What is a typical print job for a 40” press for one buyer or printer is completely atypical for another. The buyer would first need to answer a lot of questions to determine what typical actually means. What is the paper? What is the quantity? What is the finished size? One color, two color, four color? Saddle stitch or prefect binding? Varnish or lamination? Spot colors? Turn-around time? How will the job be finished? Any scores or perforations? How will it be packaged?

Paper is one of the more fixed costs of printing. Just about everyone pays the same price for the same sheet of paper, although there are certainly some economies of scale. However, the cost per sheet can vary by huge amounts depending on color, brightness, finish, weight and other factors. Paper is usually a substantial part of the total price, but if you are printing 100 copies of a job, pre-press costs could be an even larger percentage of the total than the paper.

For example: suppose you have a 36 page 8.5 x 11 4/c job and you requested high resolution color proofs on each page. That might cost you close to $1000 for proofs alone. If a low resolution proof is suitable, it might cut your proofing cost in half. On a short run job, that is a far more significant percentage of the total cost than on a long-run job.

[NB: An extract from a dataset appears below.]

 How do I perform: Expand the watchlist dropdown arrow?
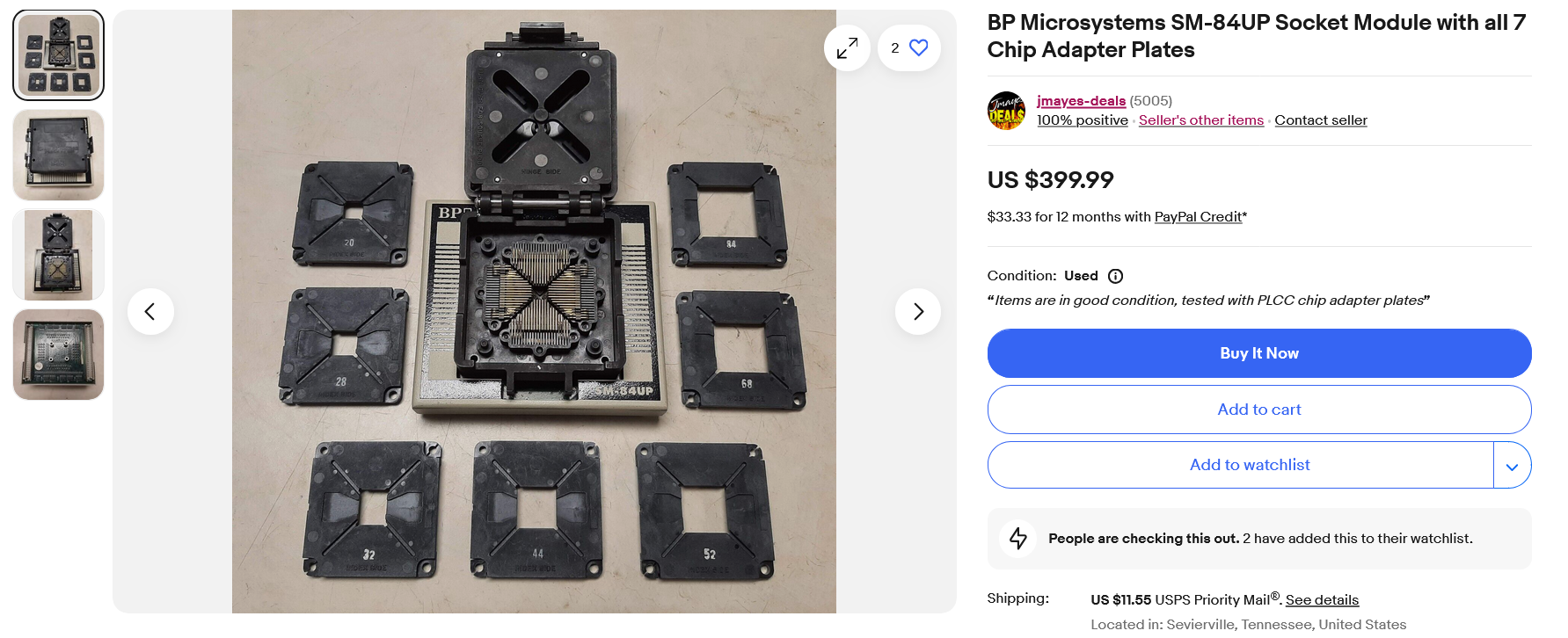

In the same way, as the number of impressions for a job go up, the relative percentage of pre-press costs goes down considerably. If you are paying $25 a plate for a 4-color job, that $100 is a fixed price for 100 copies or 100,000 copies. It is a much higher percentage of the total cost of a 100 run job than of a 100,000 run job.

But there is another way to answer the question. Typically, printers establish hourly rates for each facet of the production operations, which depend largely on the cost of the machinery being used and the cost of labor. As a ballpark figure, many printers charge around $100/hour for pre-press production, perhaps $300/hour to run a 4/c 40” press, and maybe $60/hour for machine binding and $40 for hand binding. Knowing the actual figures your printer uses for each separate step of the production process could help in evaluating the percentage of costs applied to each job.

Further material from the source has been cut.